BEGIN DATA FOR THIS EXERCISE
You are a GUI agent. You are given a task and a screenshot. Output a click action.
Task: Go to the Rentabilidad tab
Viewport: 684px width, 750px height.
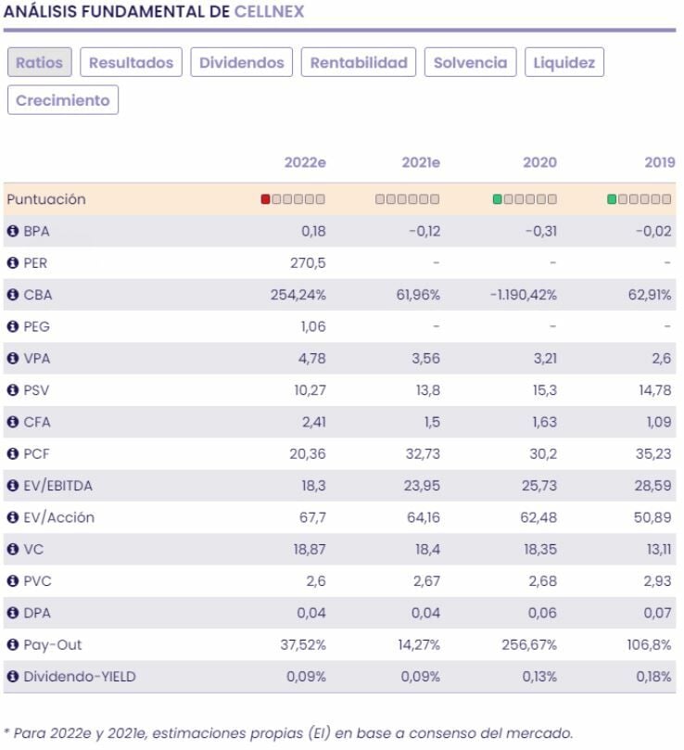tap(359, 63)
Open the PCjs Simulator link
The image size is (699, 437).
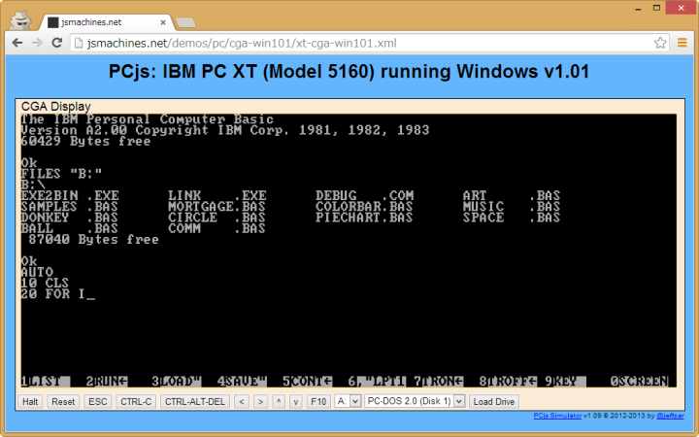pos(557,416)
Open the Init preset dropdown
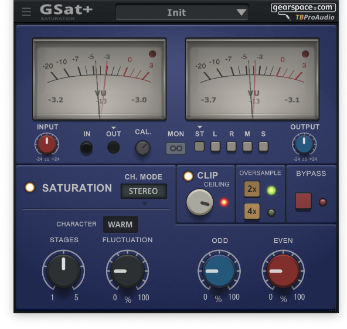 click(x=182, y=12)
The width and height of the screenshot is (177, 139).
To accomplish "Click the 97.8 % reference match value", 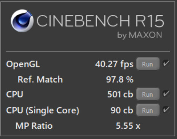I will point(120,80).
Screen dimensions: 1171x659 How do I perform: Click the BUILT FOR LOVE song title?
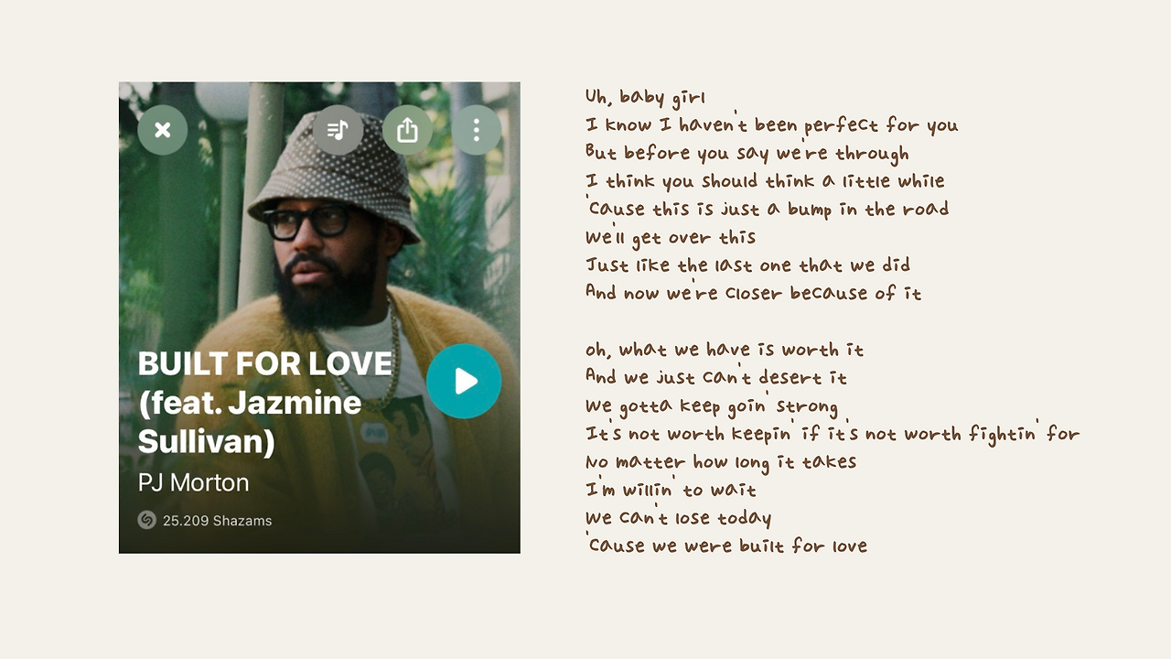265,363
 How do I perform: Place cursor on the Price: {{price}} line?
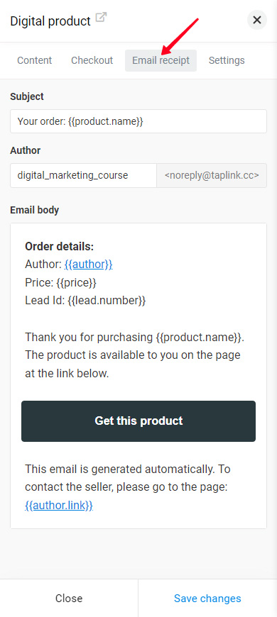[60, 282]
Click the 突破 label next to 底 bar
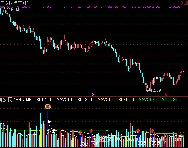Screen dimensions: 188x148 click(x=51, y=132)
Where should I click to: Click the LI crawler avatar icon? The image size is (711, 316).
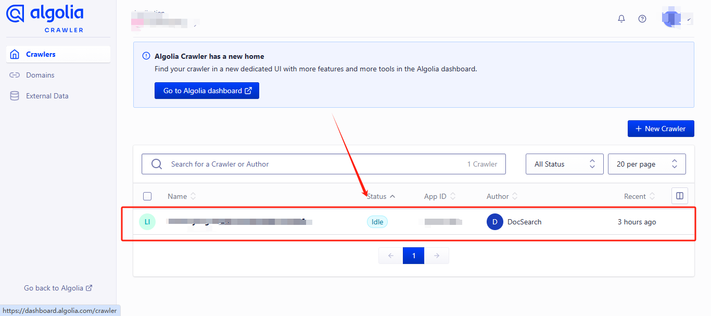pos(147,222)
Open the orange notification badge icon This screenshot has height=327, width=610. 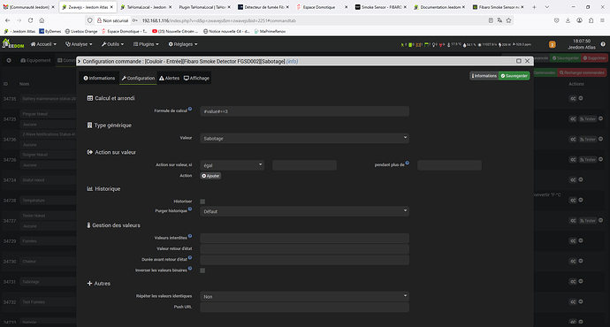(552, 45)
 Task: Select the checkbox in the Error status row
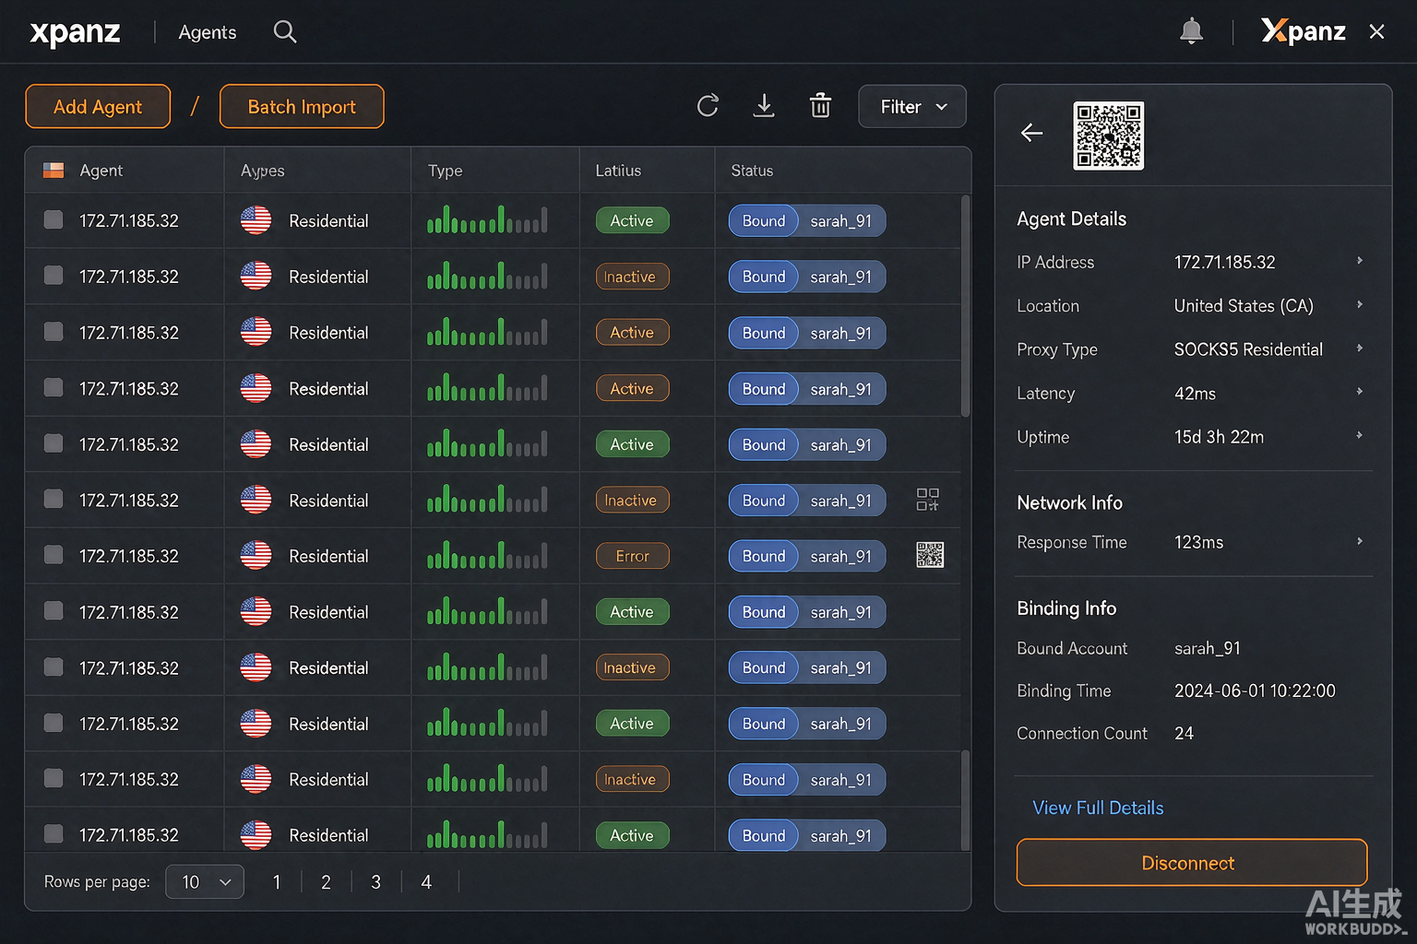[54, 555]
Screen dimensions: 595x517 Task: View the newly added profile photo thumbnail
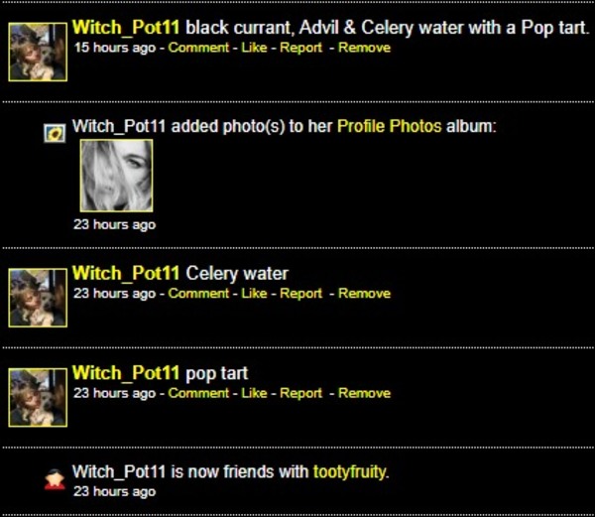pyautogui.click(x=115, y=176)
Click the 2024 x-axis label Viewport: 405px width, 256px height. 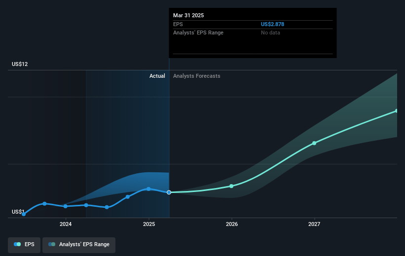coord(66,224)
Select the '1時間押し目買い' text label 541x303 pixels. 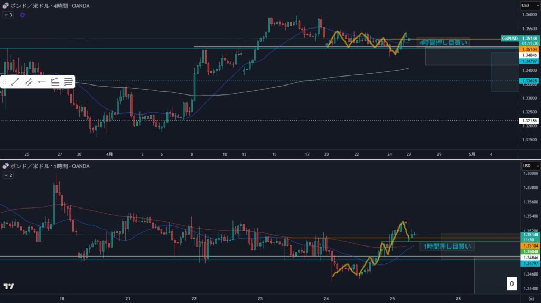click(447, 246)
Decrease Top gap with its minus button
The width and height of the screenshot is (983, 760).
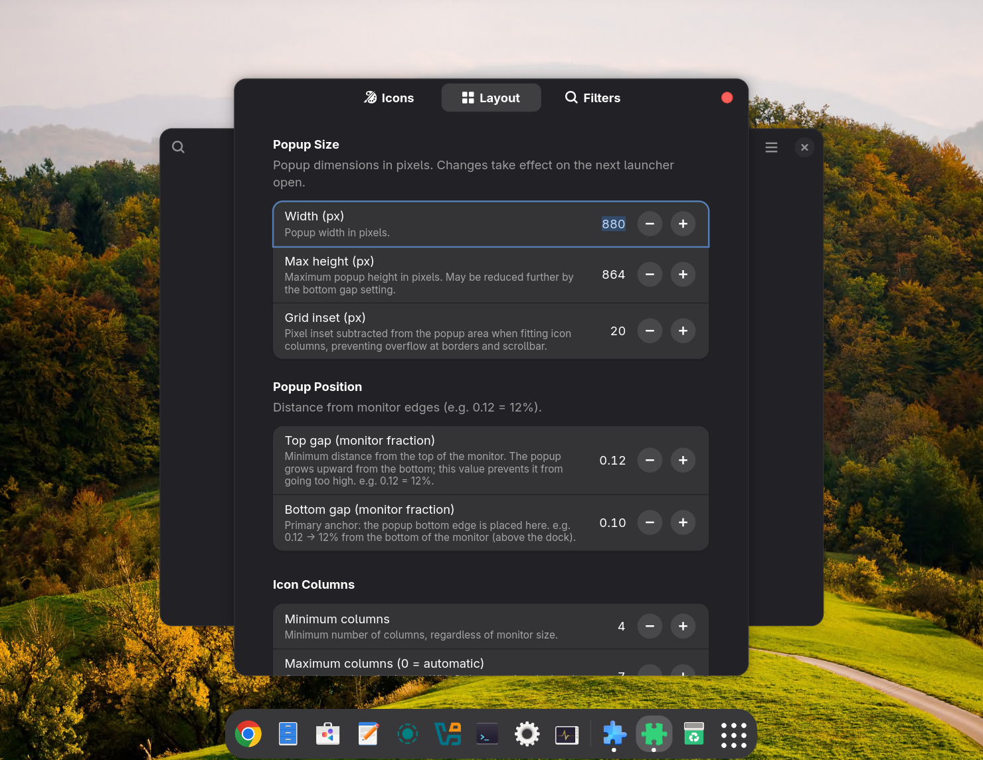coord(650,460)
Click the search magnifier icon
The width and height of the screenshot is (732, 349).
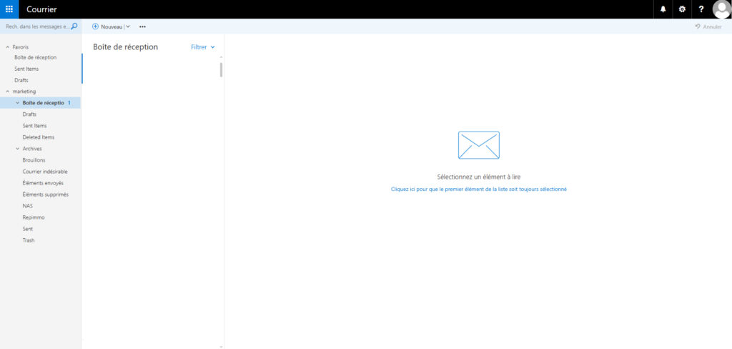(74, 26)
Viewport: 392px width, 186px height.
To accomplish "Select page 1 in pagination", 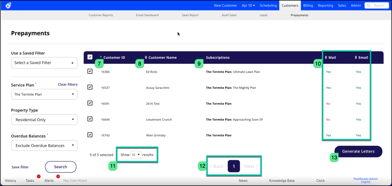I will coord(234,166).
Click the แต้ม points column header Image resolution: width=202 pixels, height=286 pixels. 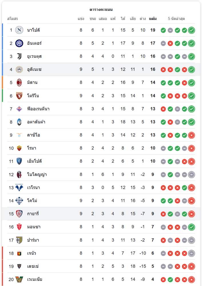(x=153, y=19)
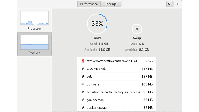Close the Usage window

(177, 4)
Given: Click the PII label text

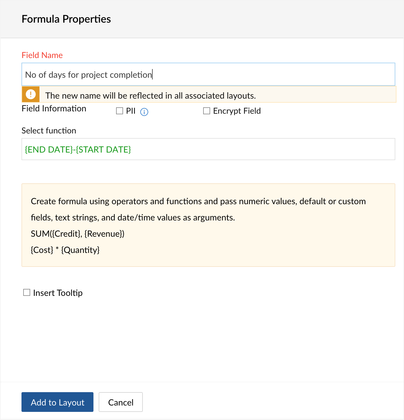Looking at the screenshot, I should click(131, 111).
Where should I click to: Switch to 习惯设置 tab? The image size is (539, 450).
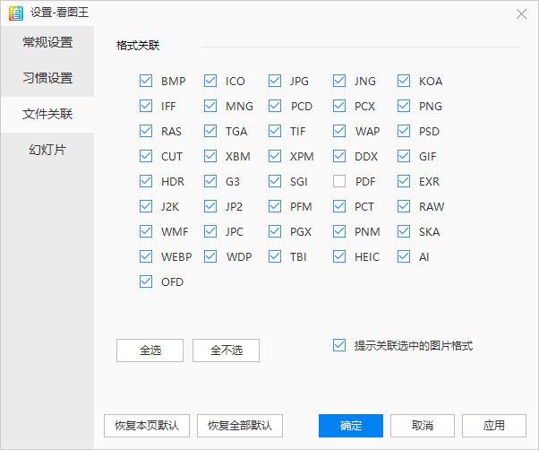(47, 78)
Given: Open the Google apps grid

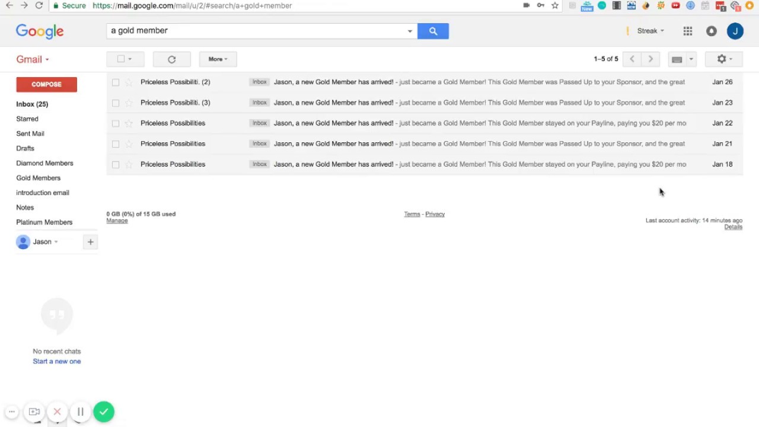Looking at the screenshot, I should tap(688, 31).
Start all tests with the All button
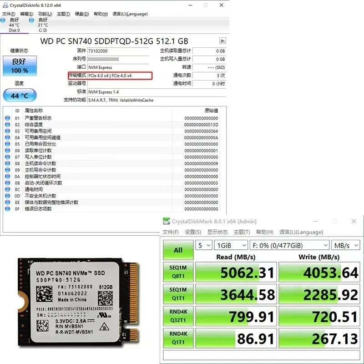The height and width of the screenshot is (364, 364). click(177, 250)
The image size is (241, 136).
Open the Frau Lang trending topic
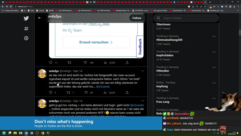(163, 102)
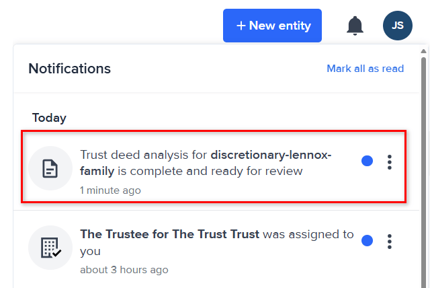Open options menu for trust deed notification
The image size is (430, 288).
pos(390,161)
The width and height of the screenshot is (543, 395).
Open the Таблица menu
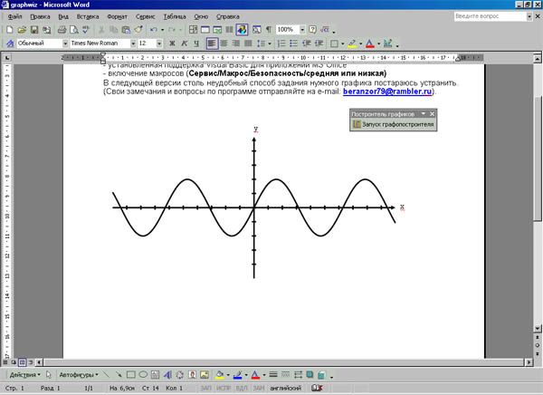(x=175, y=16)
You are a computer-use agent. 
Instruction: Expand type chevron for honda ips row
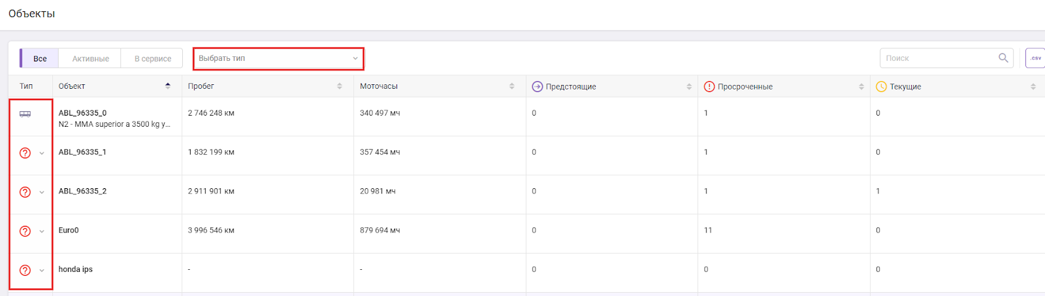[x=42, y=271]
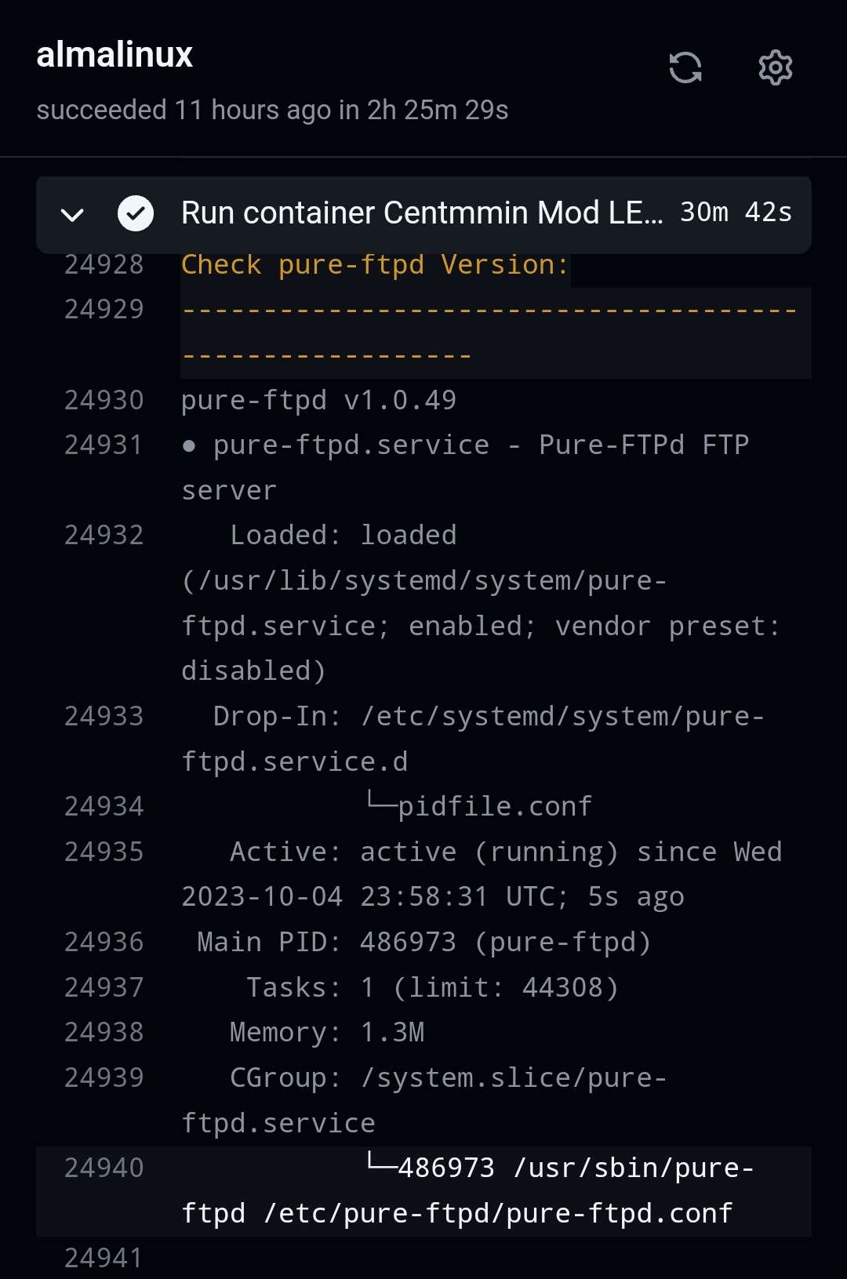Select log line number 24931
The image size is (847, 1279).
click(104, 445)
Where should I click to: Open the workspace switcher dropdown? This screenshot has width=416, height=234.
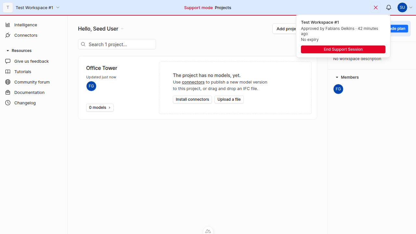[58, 7]
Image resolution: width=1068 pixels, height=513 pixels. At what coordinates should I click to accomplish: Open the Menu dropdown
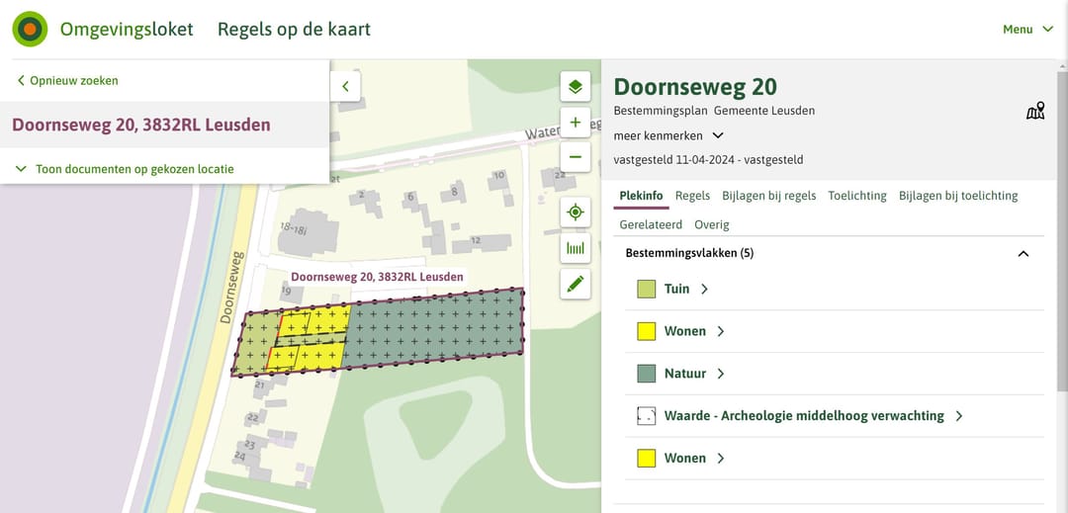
END DATA FOR THIS EXERCISE
With pictures omitted, reproduce exactly the lines from the line containing "You are a computer-use agent." through the end of the data above.

You are a computer-use agent. 
Instruction: Expand type chevron for honda ips row
[x=42, y=271]
Select log line number 24931
The image size is (847, 1279).
click(104, 445)
Where should I click to: Open the workspace switcher dropdown? This screenshot has width=416, height=234.
[58, 7]
Image resolution: width=1068 pixels, height=513 pixels. At what coordinates should I click to accomplish: Open the Menu dropdown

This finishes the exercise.